● Exercise aim
Could you pull out, word for word, the lines of the records below that start with the line containing "Screen dimensions: 1568x674" and run through the line containing "Action: click(x=17, y=149)"?
===== Given data
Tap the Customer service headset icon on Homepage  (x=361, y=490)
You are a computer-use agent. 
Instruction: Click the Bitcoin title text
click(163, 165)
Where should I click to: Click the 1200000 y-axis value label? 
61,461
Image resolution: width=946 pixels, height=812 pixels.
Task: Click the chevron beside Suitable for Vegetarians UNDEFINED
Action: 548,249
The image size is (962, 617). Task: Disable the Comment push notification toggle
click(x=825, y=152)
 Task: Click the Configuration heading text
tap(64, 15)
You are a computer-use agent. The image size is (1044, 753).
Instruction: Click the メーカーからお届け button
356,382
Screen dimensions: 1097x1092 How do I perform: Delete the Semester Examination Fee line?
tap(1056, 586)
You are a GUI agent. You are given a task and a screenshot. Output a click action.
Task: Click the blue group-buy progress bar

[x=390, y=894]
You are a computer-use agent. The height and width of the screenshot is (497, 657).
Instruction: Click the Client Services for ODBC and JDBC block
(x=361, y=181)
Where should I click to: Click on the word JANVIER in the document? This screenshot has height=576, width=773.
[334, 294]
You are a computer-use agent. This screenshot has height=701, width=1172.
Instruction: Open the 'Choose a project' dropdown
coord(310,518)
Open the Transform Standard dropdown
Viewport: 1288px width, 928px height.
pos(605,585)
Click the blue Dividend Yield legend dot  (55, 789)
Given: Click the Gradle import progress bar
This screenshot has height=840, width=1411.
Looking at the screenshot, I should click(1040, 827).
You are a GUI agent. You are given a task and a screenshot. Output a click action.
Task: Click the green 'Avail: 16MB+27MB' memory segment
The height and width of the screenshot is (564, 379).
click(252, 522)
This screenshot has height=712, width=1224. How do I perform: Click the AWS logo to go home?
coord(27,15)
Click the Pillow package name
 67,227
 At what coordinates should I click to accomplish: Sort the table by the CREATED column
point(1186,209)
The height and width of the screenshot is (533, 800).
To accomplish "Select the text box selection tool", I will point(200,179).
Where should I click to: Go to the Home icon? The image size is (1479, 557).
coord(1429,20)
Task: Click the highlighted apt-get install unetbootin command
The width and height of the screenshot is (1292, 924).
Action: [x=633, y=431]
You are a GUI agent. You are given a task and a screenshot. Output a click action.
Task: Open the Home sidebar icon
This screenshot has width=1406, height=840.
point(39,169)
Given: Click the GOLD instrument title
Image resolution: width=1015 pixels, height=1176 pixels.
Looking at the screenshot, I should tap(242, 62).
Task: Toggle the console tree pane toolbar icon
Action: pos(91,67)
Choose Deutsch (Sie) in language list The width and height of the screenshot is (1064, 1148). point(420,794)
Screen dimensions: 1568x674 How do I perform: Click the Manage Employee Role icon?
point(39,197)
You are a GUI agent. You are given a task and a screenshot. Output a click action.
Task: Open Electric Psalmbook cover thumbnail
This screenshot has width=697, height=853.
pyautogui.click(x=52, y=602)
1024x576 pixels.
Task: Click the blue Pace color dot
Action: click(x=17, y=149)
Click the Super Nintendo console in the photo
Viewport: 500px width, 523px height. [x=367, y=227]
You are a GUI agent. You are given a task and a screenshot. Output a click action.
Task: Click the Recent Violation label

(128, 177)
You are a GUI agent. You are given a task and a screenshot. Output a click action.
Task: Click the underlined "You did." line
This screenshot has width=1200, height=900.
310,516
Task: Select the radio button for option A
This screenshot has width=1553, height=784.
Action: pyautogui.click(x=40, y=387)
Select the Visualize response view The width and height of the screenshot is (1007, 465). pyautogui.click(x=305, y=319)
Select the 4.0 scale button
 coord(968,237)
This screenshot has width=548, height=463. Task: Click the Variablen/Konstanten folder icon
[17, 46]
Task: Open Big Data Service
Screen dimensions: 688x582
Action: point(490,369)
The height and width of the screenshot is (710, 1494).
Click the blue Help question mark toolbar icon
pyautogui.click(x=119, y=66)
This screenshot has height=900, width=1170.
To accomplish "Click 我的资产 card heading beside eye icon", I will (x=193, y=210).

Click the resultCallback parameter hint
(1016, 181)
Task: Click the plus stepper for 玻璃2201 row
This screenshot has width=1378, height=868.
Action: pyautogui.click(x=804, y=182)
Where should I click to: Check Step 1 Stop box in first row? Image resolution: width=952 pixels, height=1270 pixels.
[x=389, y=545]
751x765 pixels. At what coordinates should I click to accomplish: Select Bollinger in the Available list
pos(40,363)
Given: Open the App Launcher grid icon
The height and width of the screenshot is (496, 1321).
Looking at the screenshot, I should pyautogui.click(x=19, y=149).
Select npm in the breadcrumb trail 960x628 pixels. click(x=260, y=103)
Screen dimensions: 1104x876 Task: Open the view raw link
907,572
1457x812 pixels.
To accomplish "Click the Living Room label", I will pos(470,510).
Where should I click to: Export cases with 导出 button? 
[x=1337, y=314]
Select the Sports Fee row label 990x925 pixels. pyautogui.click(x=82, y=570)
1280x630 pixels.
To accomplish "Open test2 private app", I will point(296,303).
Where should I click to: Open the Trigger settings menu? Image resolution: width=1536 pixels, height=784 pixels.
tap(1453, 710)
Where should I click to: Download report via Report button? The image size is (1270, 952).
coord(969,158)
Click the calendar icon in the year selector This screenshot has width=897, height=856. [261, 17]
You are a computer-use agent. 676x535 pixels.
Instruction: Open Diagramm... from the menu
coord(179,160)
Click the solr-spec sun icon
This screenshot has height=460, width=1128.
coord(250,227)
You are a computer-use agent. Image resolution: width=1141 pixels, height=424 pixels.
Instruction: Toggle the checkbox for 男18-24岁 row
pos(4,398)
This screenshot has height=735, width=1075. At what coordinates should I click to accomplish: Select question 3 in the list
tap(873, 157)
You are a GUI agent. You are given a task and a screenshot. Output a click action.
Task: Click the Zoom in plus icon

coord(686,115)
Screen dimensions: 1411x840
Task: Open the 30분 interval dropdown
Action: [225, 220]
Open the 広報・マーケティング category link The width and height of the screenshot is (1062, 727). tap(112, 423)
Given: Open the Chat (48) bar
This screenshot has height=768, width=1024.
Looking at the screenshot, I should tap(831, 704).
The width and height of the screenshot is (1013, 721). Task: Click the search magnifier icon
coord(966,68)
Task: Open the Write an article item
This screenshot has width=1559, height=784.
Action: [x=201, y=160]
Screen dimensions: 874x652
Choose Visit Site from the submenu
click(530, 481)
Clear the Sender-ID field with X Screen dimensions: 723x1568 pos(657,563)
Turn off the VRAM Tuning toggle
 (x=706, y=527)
==========
● Task answer
Screen dimensions: 1568x674 How do I perform: Click the Manage Employee Role icon?
point(39,197)
You are a GUI agent. You are given a task and a screenshot. Output a click action.
Task: Open Electric Psalmbook cover thumbnail
This screenshot has width=697, height=853.
pyautogui.click(x=52, y=602)
1024x576 pixels.
Task: Click the blue Pace color dot
Action: click(x=17, y=149)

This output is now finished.